Au soutien de ses demandes, M. [S] [E] fait valoir en substance :
- que le formalisme prévu par les articles L. 331-1 et L. 331-2 du code de la consommation à peine de nullité de l'engagement de caution n'a pas été strictement respecté s'agissant de la formule manuscrite qui doit être reproduite afin d'assurer la bonne information de la caution, personne physique, sur la nature et la portée de son engagement ; qu'il n'a pas d'activité dans les services bancaires et financiers ;
- que le cautionnement encourt la nullité du fait de l'absence de consentement de l'épouse de M. [S] [E], au regard des dispositions de l'article 2295 du code civil portant sur la capacité juridique de contracter ; que le régime matrimonial des époux a une incidence sur la possibilité de conclure seul un acte de cautionnement, sans l'accord de l'autre époux ;
- que l'assignation délivrée plus de deux ans après le premier incident de paiement antérieur au 19 juin 2015 (date du redressement judiciaire) et après la déclaration de créance de la SA CIC EST à la procédure collective le 1er septembre 2015 a pour effet la prescription de l'action ;
- que l'engagement de caution était dès sa signature manifestement disproportionné à son patrimoine, net de dettes, d'autant que son épouse ne s'est pas engagée à l'acte litigieux ; que la SA CIC EST lui a imposé de modifier la fiche patrimoniale dans le seul but que le financement soit accordé ; qu'en sa qualité de banquier principal, elle connaissait parfaitement l'état de son patrimoine et de ses dettes ;
- que la SA CIC EST ne justifie d'aucune information annuelle de la caution en violation des dispositions de l'article L. 313-22 du code monétaire et financier, ni d'avoir satisfait à son obligation de l'informer de la défaillance du débiteur principal, selon les articles L. 331-1 et L. 343-5 du code de la consommation ; que la SA CIC EST ne justifie pas en outre du sort réservé à la mise en oeuvre des autres garanties souscrites initialement.
Dans ses dernières conclusions transmises le 29 mars 2024, auxquelles il convient de se reporter pour l'exposé détaillé de ses prétentions et moyens, la SA CIC EST, intimée, demande à la cour sur le fondement de l'article 1231-1 du code civil ainsi que des articles L. 312-1 à L. 313-6 du code de la consommation :
- de recevoir M. [S] [E] en son appel mais de le déclarer mal fondé,
- de confirmer le jugement entrepris en toutes ses dispositions,
Y ajoutant,
- de condamner M. [S] [E] à lui verser une indemnité de 3 500 euros en application des dispositions de l'article 700 du code de procédure civile à raison des frais irrépétibles qu'elle a dû engager pour faire valoir ses droits à la présente instance,
- de condamner M. [S] [E] aux entiers frais et dépens de l'instance.

──────

• _Liste des tâches_
**a.** Répondez à ces questions à partir de l'extrait :
(i) Quelle est la date du redressement judiciaire ?
(ii) Quelle indemnité la SA CIC EST réclame-t-elle au titre de l'article 700 du code de procédure civile ?
(iii) À quelle date la SA CIC EST a-t-elle transmis ses dernières conclusions ?
**b.** Quels sont tous les codes dont l'extrait cite des articles ?
**c.** Selon l'extrait, pourquoi la formule manuscrite prévue par le code de la consommation doit-elle être reproduite dans l'engagement de caution ?

• _Bloc de données_
──────

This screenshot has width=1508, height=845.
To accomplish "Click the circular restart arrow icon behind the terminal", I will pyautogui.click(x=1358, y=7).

──────

• _Corrigés complets_
**a.**
(i) Le 19 juin 2015.
(ii) 3 500 euros.
(iii) Le 29 mars 2024.

**b.**
- Le code de la consommation
- Le code civil
- Le code monétaire et financier
- Le code de procédure civile

**c.** Elle doit être reproduite afin d'assurer la bonne information de la caution, personne physique, sur la nature et la portée de son engagement.